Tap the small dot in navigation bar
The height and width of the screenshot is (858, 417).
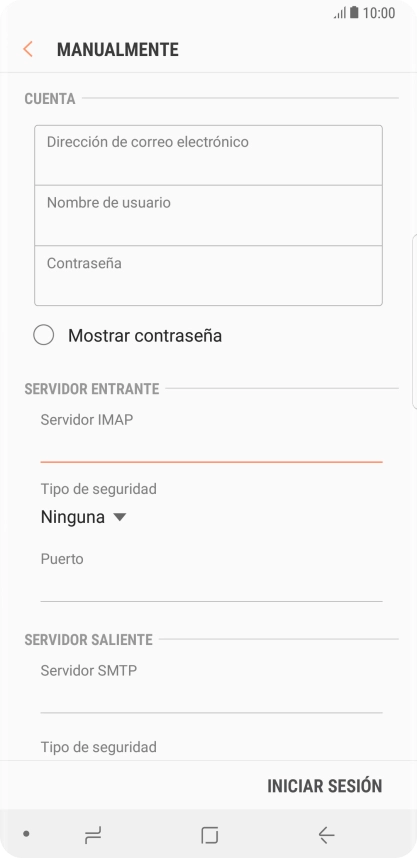click(26, 834)
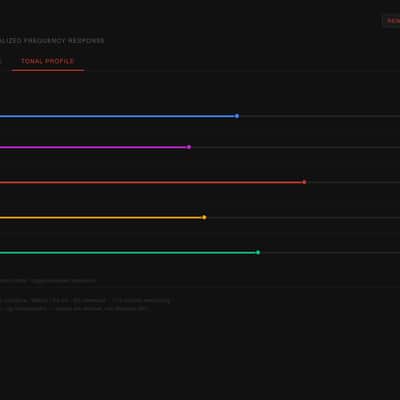Screen dimensions: 400x400
Task: Select the purple slider handle
Action: coord(189,147)
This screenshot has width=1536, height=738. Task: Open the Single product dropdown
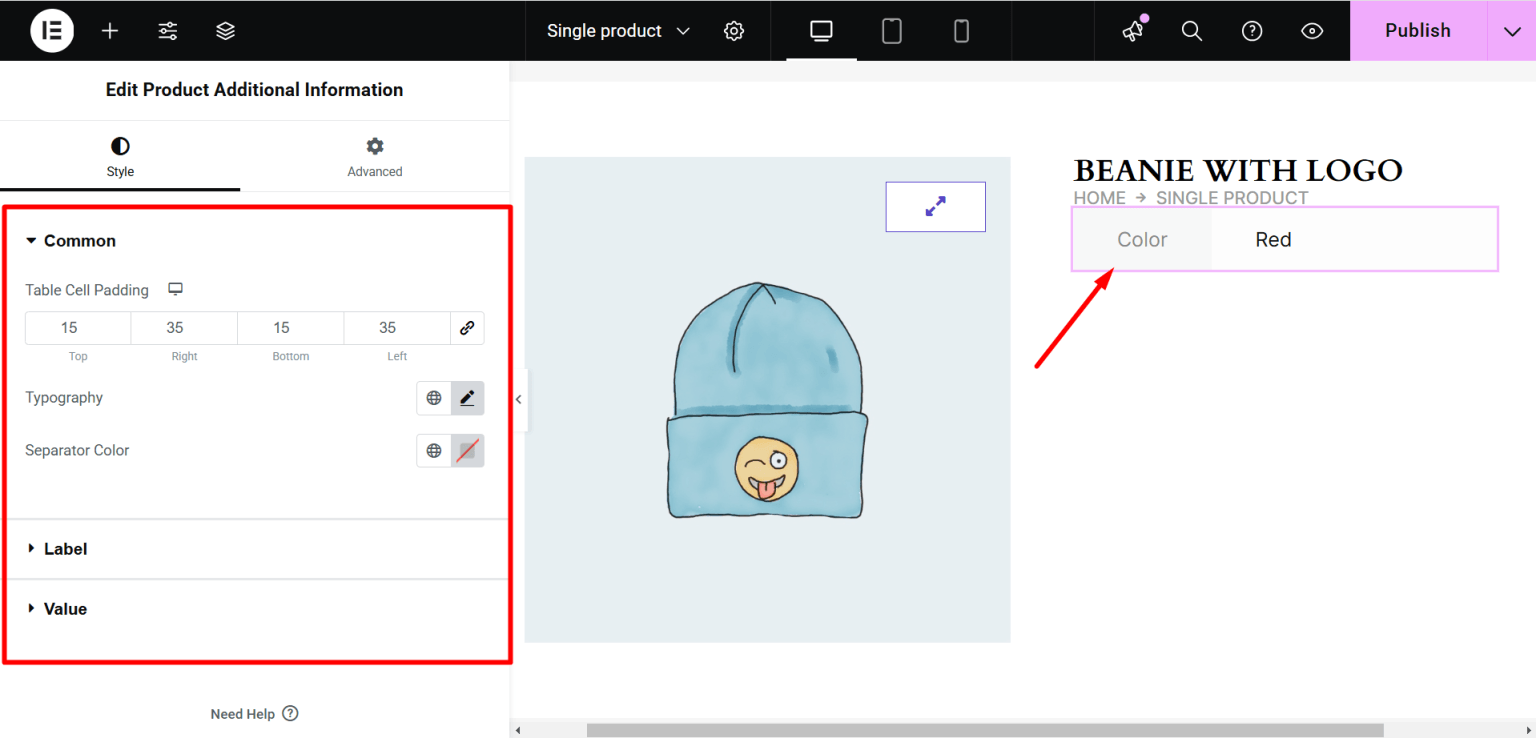pos(616,30)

◆ **REQUIRED ACTION**
Could you repeat all of the entries exactly, without any of the images?

◆ **TASK RESULT**
Tap the small dot in navigation bar
The height and width of the screenshot is (858, 417).
click(26, 834)
Screen dimensions: 400x400
Task: Select the purple slider handle
Action: coord(189,147)
This screenshot has width=1536, height=738. Task: Open the Single product dropdown
pos(616,30)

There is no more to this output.